A group of seven human rights organisations in Egypt has called on the country to launch an immediate investigation into the torture and assault of political activist Ahmed Douma and a researcher, Ahmed Samir Santawy.
The group also called on the public prosecution to acknowledge and address the reports submitted to it regarding violations in detention sites and prisons across Egypt.
The group is made up of the Cairo Institute for Human Rights Studies (CIHRS), Egyptian Front for Human Rights, Egyptian Initiative for Personal Rights, the Egyptian Commission for Rights and Freedoms.
Others include the El Nadim Centre For Management and Rehabilitation of victims of violence, Association for Freedom of Thought and Expression, and the Committee for Justice.
According to the group, a leaked letter from Douma’s prison cell, dated 19 July, recounted the violations inflicted upon him and Santawy.

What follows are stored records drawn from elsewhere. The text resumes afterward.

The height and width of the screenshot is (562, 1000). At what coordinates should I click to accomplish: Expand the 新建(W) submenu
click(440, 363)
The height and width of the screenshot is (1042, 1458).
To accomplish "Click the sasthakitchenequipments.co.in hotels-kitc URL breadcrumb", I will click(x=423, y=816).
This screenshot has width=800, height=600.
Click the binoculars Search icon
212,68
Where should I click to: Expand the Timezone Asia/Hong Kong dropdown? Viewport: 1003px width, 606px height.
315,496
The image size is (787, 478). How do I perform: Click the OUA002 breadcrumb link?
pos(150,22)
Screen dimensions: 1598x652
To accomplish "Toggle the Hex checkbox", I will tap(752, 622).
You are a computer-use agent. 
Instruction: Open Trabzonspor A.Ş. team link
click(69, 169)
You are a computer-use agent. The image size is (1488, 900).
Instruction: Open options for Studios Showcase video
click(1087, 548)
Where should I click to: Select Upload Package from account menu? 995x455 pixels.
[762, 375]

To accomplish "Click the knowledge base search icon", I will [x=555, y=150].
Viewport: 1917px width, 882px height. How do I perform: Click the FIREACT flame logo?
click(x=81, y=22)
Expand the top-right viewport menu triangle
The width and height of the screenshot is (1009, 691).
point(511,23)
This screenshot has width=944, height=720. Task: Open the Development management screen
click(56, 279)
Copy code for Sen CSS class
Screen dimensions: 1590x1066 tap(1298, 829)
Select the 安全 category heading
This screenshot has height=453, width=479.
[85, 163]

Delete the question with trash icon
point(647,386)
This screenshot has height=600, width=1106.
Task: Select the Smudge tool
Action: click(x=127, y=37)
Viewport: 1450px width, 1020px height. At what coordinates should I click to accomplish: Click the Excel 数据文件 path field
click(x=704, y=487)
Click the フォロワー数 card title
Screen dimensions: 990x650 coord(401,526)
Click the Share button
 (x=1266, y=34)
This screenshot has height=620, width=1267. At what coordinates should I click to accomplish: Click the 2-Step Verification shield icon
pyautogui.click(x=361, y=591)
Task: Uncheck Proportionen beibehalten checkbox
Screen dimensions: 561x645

Douma accused the chief of the investigation unit at Tora Prison, Ahmed Zain, of torturing, physically assaulting, and verbally insulting him and medical negligence and delay in providing emergency medical care to Santawy.
The group noted that the prison administration has refused to write an official report to investigate Douma’s torture and assault, despite his request to summon the prosecution.
‘The torture and assault of political activist Ahmed Douma, and the medical negligence and assault of researcher Ahmed Samir Santawy is condemned by the undersigned human rights organisations’, the group said in a statement.
‘The undersigned call on the public prosecution to launch an urgent and immediate investigation into the aforementioned incidents, which took place on 19 July in Tora Prison in southern Cairo, and to hold those responsible to account.
‘We warn that continued impunity for perpetrators would encourage the repeated perpetration of such crimes while worsening already dire and deteriorating conditions in Egyptian prisons’.
Egyptian security forces, according to the U.S. State Department Egypt 2020 Human Rights Report, had carried out arbitrary arrests, torture, and enforced disappearances and other gross human rights violation.
Freedom House also ranked Egypt as ‘not free’ in its 2022 Freedom in the World report on political rights and civil liberties, with the North African country earning 18 points out of a possible 100.